¿Qué significa practicar?

BE07

“La inteligencia consiste no sólo en el conocimiento, sino también en la destreza de aplicar los conocimientos en la práctica.”

Aristóteles

En su libro Outliers, Malcom Gladwell hace un excelente ensayo acerca de por qué hay personas que sobresalen. De todas las características que el autor descubre en su trabajo, algunas no son controlables. Por ejemplo, si Steve Jobs hubiera nacido en 1952 en vez de en 1955, no hubiera estado en el momento preciso en que la industria del cómputo personal nació. Es decir, hay circunstancias que no controlamos que son determinantes para el éxito. Sin embargo, esto no es suficiente. Gladwell señala una arista de este modelo que resulta además de fascinante, liberadora: se trata de las diez mil horas de práctica. Según el trabajo de Gladwell, aquellos que nacieron en el lugar adecuado y en el tiempo adecuado, necesitaron practicar por lo menos diez mil horas antes de poder ver el éxito. En la preparatoria, Bill Gates programó diez mil horas antes de desarrollar su famoso sistema operativo DOS en Microsoft. Mozart practicó diez mil horas el piano antes de conocer la fama como músico, y lo mismo sucedió con los Beatles. Diez mil horas parece ser la marca a romper y diez mil horas parece ser el constante en aquellos que han logrado maestría en algo.

En una entrada pasada, hablamos sobre la importancia de definir nuestras metas de este año a partir de un propósito superior. Es decir, en quién me quiero convertir. También, señalamos que una vez que nos conectamos con nuestro propósito superior lo que sigue es practicar, practicar y practicar. La práctica es el único camino evolutivo y de desarrollo que en la humanidad hemos conocido para, efectivamente, acceder a niveles superiores. Todas las tradiciones fundamentan el camino de desarrollo en la práctica. Cortar leña y cargar agua, de acuerdo a los budistas; orar y practicar la vida simple, dicen los mormones; y vivir observando los mandamientos, según los católicos. Para algunos es correr todos los días y para otros meditar, o hacer yoga. Cuando cualquier actividad es repetida consciente y sistemáticamente se vuelve una práctica.

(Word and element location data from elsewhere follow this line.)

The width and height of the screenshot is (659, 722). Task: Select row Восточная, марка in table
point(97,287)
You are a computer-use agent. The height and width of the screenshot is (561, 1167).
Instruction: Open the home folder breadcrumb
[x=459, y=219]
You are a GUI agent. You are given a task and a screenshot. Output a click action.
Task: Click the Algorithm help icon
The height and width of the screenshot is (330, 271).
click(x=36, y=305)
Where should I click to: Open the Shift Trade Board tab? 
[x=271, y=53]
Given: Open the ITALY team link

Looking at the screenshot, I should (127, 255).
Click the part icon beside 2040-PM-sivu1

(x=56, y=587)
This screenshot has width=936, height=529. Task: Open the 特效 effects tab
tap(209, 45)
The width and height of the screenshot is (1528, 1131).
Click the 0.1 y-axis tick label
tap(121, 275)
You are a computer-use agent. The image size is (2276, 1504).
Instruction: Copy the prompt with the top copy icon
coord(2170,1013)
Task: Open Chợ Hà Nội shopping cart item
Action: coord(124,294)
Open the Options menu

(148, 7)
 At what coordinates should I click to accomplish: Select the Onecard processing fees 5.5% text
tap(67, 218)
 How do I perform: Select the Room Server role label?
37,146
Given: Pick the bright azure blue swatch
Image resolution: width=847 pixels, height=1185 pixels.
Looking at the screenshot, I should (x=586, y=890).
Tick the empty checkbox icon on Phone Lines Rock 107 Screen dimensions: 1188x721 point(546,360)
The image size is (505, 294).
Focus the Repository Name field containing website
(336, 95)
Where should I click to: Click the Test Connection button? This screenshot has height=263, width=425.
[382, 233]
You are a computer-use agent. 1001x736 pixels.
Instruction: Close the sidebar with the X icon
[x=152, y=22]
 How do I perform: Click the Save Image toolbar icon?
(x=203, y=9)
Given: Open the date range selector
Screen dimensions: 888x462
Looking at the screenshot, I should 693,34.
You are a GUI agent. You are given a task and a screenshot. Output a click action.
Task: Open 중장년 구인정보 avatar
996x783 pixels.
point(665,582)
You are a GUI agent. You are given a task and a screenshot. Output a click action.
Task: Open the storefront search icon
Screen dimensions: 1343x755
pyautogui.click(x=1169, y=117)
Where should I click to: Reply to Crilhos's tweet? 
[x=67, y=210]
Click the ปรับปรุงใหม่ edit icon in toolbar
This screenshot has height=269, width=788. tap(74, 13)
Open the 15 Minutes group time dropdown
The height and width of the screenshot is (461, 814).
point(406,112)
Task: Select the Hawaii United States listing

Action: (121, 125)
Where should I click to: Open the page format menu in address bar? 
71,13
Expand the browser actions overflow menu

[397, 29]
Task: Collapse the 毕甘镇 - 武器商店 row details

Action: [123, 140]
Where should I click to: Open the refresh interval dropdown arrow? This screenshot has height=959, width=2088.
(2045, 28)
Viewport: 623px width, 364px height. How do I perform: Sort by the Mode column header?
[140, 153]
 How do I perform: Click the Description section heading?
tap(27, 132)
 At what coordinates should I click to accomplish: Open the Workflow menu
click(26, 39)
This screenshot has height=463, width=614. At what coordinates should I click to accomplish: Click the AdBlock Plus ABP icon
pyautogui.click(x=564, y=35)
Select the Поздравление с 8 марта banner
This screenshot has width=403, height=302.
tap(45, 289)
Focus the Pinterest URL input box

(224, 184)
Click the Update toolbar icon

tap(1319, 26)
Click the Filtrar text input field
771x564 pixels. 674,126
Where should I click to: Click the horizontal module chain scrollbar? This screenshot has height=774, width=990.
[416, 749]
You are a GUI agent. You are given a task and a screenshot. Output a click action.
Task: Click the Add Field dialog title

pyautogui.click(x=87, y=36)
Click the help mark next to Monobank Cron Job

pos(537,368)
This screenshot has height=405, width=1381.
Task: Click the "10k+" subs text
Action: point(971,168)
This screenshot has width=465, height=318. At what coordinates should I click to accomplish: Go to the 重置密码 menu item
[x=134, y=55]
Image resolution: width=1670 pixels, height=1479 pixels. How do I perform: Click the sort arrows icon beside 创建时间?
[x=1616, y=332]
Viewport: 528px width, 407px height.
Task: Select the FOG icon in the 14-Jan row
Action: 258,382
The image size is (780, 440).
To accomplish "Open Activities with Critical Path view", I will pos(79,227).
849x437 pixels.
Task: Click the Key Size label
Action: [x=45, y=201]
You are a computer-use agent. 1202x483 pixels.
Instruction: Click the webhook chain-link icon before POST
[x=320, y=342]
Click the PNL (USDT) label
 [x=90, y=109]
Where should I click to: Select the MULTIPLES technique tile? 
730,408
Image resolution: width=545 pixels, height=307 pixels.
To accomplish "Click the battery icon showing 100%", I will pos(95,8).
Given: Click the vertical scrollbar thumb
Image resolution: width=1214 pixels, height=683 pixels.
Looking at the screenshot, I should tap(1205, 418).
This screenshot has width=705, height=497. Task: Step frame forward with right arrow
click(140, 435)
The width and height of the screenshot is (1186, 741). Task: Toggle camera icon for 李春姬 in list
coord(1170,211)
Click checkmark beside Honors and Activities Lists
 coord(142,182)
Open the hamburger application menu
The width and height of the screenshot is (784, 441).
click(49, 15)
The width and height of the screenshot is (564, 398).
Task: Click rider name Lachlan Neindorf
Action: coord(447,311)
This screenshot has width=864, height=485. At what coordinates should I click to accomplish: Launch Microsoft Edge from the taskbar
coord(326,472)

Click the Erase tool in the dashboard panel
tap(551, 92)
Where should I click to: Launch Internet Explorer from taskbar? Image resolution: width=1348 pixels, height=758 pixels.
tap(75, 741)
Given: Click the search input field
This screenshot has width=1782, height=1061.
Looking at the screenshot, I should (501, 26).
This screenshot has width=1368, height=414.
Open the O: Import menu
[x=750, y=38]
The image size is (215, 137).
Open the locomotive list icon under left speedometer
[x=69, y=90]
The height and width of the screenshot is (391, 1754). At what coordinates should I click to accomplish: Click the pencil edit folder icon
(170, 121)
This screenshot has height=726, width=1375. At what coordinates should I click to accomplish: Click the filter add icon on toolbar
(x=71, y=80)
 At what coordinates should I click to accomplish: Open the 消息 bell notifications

Estas prácticas son el único camino para poder convertirnos en  aquello que queremos. “Wax on, wax off” le dijo el Sr. Miyagi a Daniel en Karate Kid.

Entonces, la pregunta es: si una persona -según demuestra Gladwell- adquiere maestría en algo después de diez mil horas de práctica, ¿yo qué elijo practicar? Y si lo que elijo está alineado con la persona en quien me quiero convertir, mi práctica cobrará sentido.

Un año tiene aproximadamente 8,760 horas. Si restamos ocho horas de sueño y ocho horas de trabajo, nos quedan aun 8 horas al día. Si le quitamos tres de alimentos, una de aseo personal y 3 de transporte y de convivencia, nos queda una hora al  día para practicar. Es una hora al día que practicando cinco veces por semana, nos lleva a  260 horas al año, lo cual supone que para acumular diez mil horas tendríamos que destinar 38 años de nuestra vida.

Esta cifra puede resultar alarmante e incluso desmotivante —una hora diaria de lunes a viernes, durante 38 años para lograr maestría en algo no entusiasma mucho— y de ahí que recurramos cada vez más a las soluciones fáciles y rápidas y las promesas de mercado de: “los 7 pasos” para ser el amante más eficaz del mundo, o el mejor vendedor… Pero, dejando a un lado esas propuestas mediáticas, este año yo cumplí 48 años, es decir que ya he pasado más de las diez mil horas, una hora diaria. Es decir, si yo hubiera elegido tocar el piano a los diez años, hoy podría, de haber aprovechado esa hora diaria, ser un pianista respetable. Y esto es sólo una hora diaria, de las 12 o 18 que pasamos en vigilia.

Ahora mira tu trabajo, 8 horas (en el mejor de los casos) por día. Haciendo la misma cuenta, se requieren menos de cinco años para adquirir maestría en lo que haces. Diez mil horas haciendo tu trabajo de manera consciente, son suficientes y en años pocos, para que puedas moverte de un nivel a otro. Mira en tu entorno profesional, mira a quiénes admiras por su desempeño: entre ellos y tú sólo hay 10,000 horas de práctica.

Reflexionemos en aquello a lo que le podemos dedicar, si acaso, una hora al día. ¿En qué pasamos una hora diaria que podríamos aprovechar mejor? ¿A qué dedicamos conscientemente una hora al día que podría llevarnos a la maestría? Sé que hoy tengo una hora disponible y sé que he elegido transformarme con maestría en aquella persona que quiero ser. Sé, también, que hay algo superior que me mueve. Aprovechar con consciencia una hora al día para practicar algo que nos conecta con eso que queremos ser es sin duda el mejor abono que tenemos a nuestro capital de desarrollo.

¿Qué significa practicar?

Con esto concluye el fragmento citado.